М. М. – Что касается брака, то, не говоря уж о том, что он является сделкой, которая бывает добровольной лишь в тот момент, когда ее заключают (ибо длительность ее навязывается нам принудительно и не зависит от нашей воли), и, сверх того, сделкой, совершаемой обычно совсем в других целях, – в нем бывает  еще тысяча посторонних обстоятельств, в которых трудно разобраться, но которых вполне достаточно, чтобы оборвать нить и нарушить развитие живого чувства. Между  тем, в дружбе нет никаких расчетов и соображений, кроме нее самой. Добавим к этому, что, по правде говоря, обычный уровень женщин отнюдь не таков, чтобы они  были способны поддерживать ту духовную  близость и единение,  которыми питается этот возвышенный союз; да и душа их, по-видимому, не обладает достаточной стойкостью, чтобы не тяготиться стеснительностью столь прочной и длительной связи. И, конечно, если бы это не  составляло препятствий и если бы мог возникнуть такой добровольный и свободный союз, в котором не только души вкушали бы это  совершенное наслаждение, но и тела тоже его разделяли, союз, которому человек отдавался бы безраздельно, то несомненно, что и дружба в нем была бы еще полнее и безусловнее. Но ни разу еще слабый пол не показал нам примера этого, и, по единодушному мнению всех философских школ древности, женщин здесь приходится исключить.

М. – Допустим, что это так.
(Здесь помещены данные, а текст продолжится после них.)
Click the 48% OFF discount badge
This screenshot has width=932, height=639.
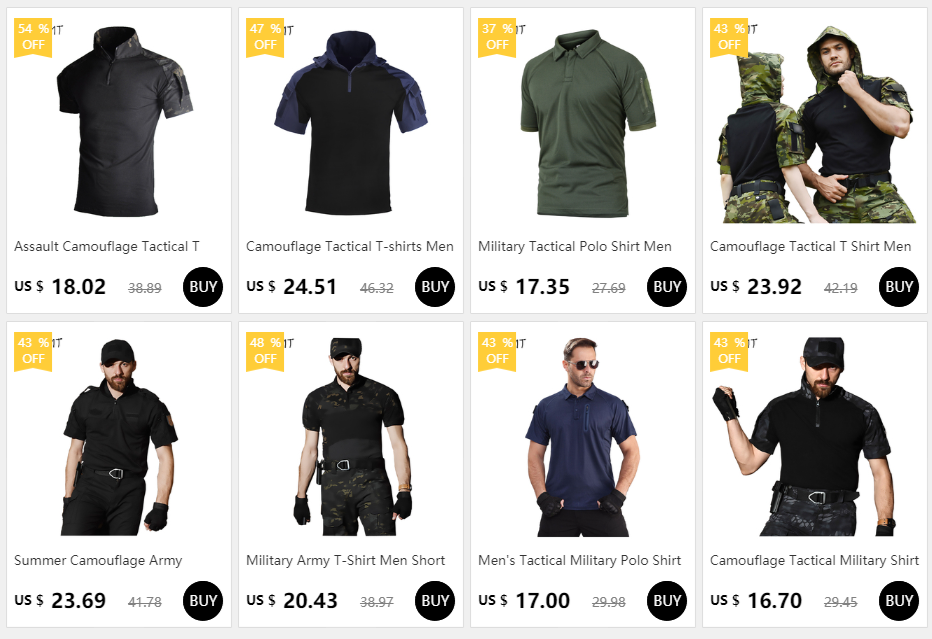(265, 351)
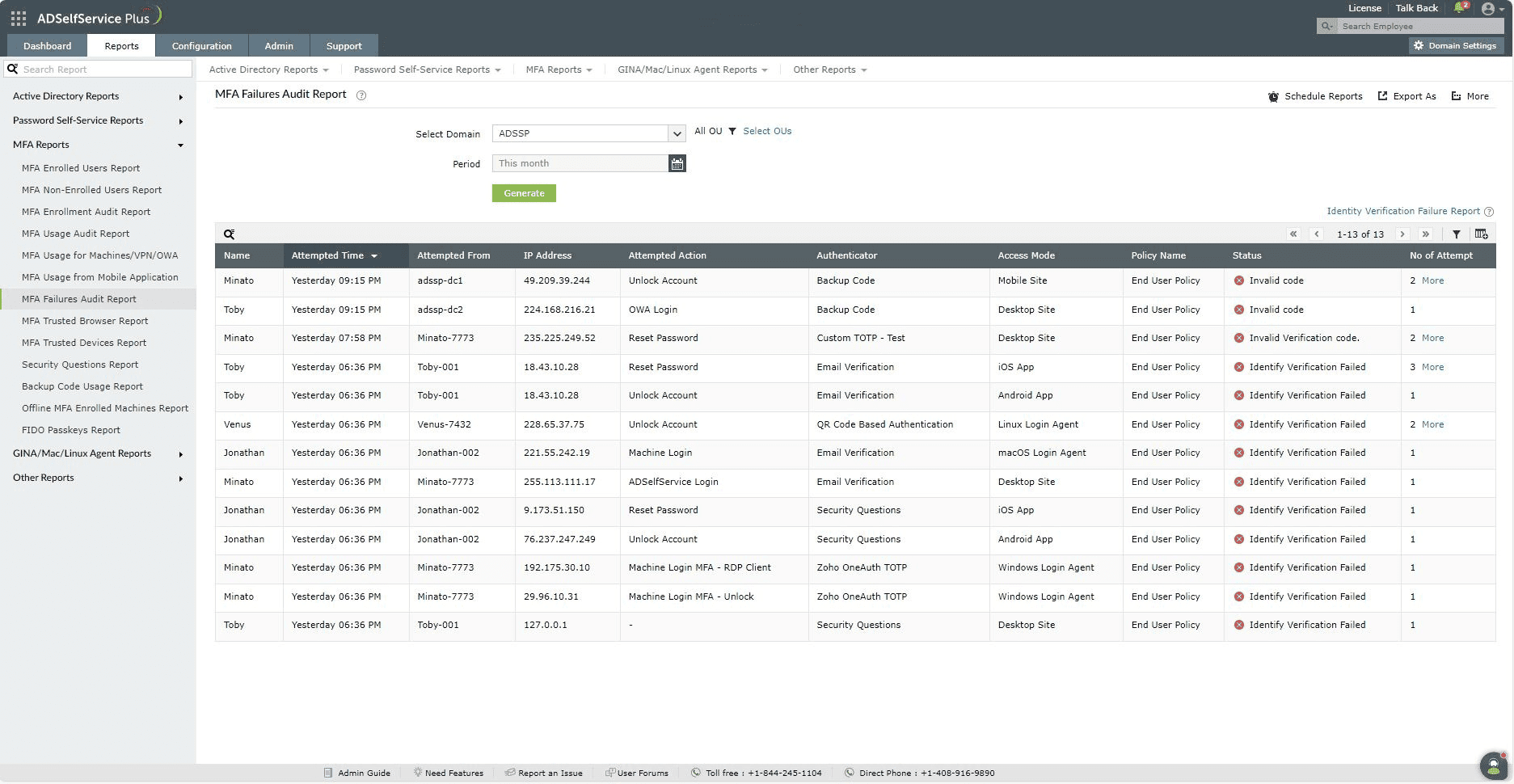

Но ведь бывают дружеские отношения если не столь возвышенные, то все-таки довольно постоянные, длящиеся порой годами и десятилетиями.

М. М. – Пусть не пытаются уподоблять этой дружбе обычные дружеские связи. Я знаком с ними так же, как всякий другой, а притом с самыми глубокими из них. Не следует, однако, смешивать их с истинной дружбой: делающий так впал бы в большую ошибку. В этой обычной дружбе надо быть всегда начеку, не отпускать узды, проявлять всегда сдержанность и осмотрительность, ибо узы, скрепляющие подобную  дружбу, таковы, что могут в любое мгновение оборваться. "Люби своего друга, говорил Хилон, так, как если бы тебе предстояло когда-нибудь возненавидеть  его; и ненавидь его так, как если бы тебе предстояло когда-нибудь полюбить его». Это правило, которое кажется отвратительным, когда речь идет  о возвышенной, всепоглощающей дружбе, весьма благодетельно в применении к обыденным, ничем не замечательным дружеским связям, в отношении которых весьма уместно вспомнить излюбленное изречение Аристотеля:  "О друзья мои, нет больше ни одного друга!"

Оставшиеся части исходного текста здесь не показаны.